El Campamento Base Artemis está diseñado como un proyecto liderado por Estados Unidos con contribuciones internacionales y comerciales. El administrador de la NASA, Jared Isaacman, describió con franqueza las primeras etapas como un “depósito de chatarra futurista” antes de evolucionar hacia una infraestructura más desarrollada. La clave para esto es la instalación propuesta de un reactor de fisión para 2030, aunque los detalles siguen siendo escasos.

Un impulso legislativo para la permanencia

El Comité Senatorial de Comercio, Ciencia y Transporte aprobó recientemente una legislación que obliga a la NASA a establecer una base lunar permanente. El senador Ted Cruz declaró explícitamente el objetivo: “llegar allí antes que China”. Esta directiva transforma una aspiración a largo plazo en un objetivo político concreto, señalando un compromiso decisivo con la colonización lunar.

Qué significa realmente “permanente”

Establecer una presencia sostenible en la Luna difiere de mantener una estación en órbita terrestre baja (como la ISS). Una base lunar requiere una plataforma de lanzamiento y aterrizaje robusta, apoyo logístico continuo y la capacidad de extraer y utilizar recursos locales. Los hábitats deben protegerse de la radiación y los micrometeoroides, probablemente enterrándolos bajo suelo lunar.

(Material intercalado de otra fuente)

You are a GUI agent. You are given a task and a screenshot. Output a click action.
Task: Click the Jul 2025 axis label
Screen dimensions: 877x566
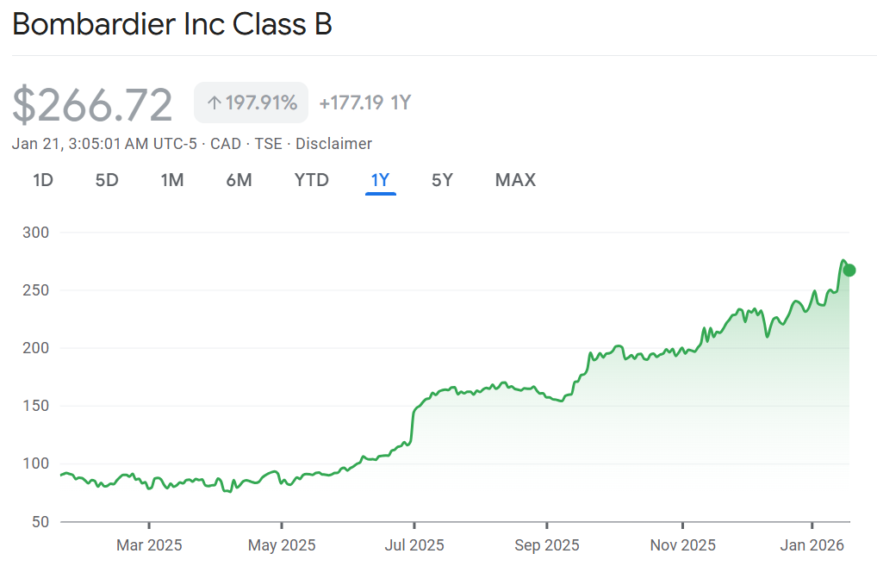[x=414, y=545]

Expertos legales como Michelle Hanlon enfatizan que la “permanencia” no se trata de una estructura única sino de una red de sistemas: energía, sitios de aterrizaje, procesamiento de recursos y habitación. El Tratado sobre el Espacio Ultraterrestre de 1967 prohíbe la apropiación nacional, pero permite “zonas de seguridad” para proteger las operaciones. El verdadero desafío será equilibrar la cooperación con la posible exclusión, particularmente dado el número limitado de sitios de aterrizaje viables en el polo sur.

Lo que está en juego geopolíticamente

La carrera por establecer una base lunar permanente tiene que ver fundamentalmente con el control. La capacidad de extraer recursos, realizar investigaciones y mantener una presencia a largo plazo remodelará el futuro de la exploración espacial. Las naciones que tengan éxito ejercerán una influencia significativa sobre el desarrollo lunar y potencialmente más allá.

En última instancia, construir una base lunar no es sólo una hazaña científica o tecnológica. Es político. La próxima década determinará qué país (Estados Unidos o China) liderará el próximo gran salto de la humanidad.